══ Data
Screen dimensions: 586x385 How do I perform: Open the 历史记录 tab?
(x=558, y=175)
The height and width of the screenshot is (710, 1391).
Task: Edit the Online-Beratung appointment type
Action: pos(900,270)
════
Aim of the exercise: Return all data verbatim.

Your solution:
Screen dimensions: 586x385 How do I perform: Open the 历史记录 tab?
(x=558, y=175)
The height and width of the screenshot is (710, 1391).
Task: Edit the Online-Beratung appointment type
Action: pos(900,270)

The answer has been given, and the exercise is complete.